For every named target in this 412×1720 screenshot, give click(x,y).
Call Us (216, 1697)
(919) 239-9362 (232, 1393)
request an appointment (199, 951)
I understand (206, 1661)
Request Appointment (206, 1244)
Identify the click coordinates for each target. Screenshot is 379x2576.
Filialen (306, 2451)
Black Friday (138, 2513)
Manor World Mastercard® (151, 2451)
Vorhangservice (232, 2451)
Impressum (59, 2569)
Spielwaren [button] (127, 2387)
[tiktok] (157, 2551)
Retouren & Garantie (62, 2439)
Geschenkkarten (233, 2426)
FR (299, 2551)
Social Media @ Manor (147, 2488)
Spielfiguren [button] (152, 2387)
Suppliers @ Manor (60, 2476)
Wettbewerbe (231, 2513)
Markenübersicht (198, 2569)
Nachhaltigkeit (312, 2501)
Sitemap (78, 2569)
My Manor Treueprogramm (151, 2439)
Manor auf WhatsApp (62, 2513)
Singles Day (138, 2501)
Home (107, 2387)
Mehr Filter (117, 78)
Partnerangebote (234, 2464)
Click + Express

**Exercise:**
The answer must be the line containing "Spielwaren [button] (127, 2387)" and every line after it to the end of the data, each set down exactly.

**Answer section:**
Spielwaren [button] (127, 2387)
[tiktok] (157, 2551)
Retouren & Garantie (62, 2439)
Geschenkkarten (233, 2426)
FR (299, 2551)
Social Media @ Manor (147, 2488)
Spielfiguren [button] (152, 2387)
Suppliers @ Manor (60, 2476)
Wettbewerbe (231, 2513)
Markenübersicht (198, 2569)
Nachhaltigkeit (312, 2501)
Sitemap (78, 2569)
My Manor Treueprogramm (151, 2439)
Manor auf WhatsApp (62, 2513)
Singles Day (138, 2501)
Home (107, 2387)
Mehr Filter (117, 78)
Partnerangebote (234, 2464)
Click + Express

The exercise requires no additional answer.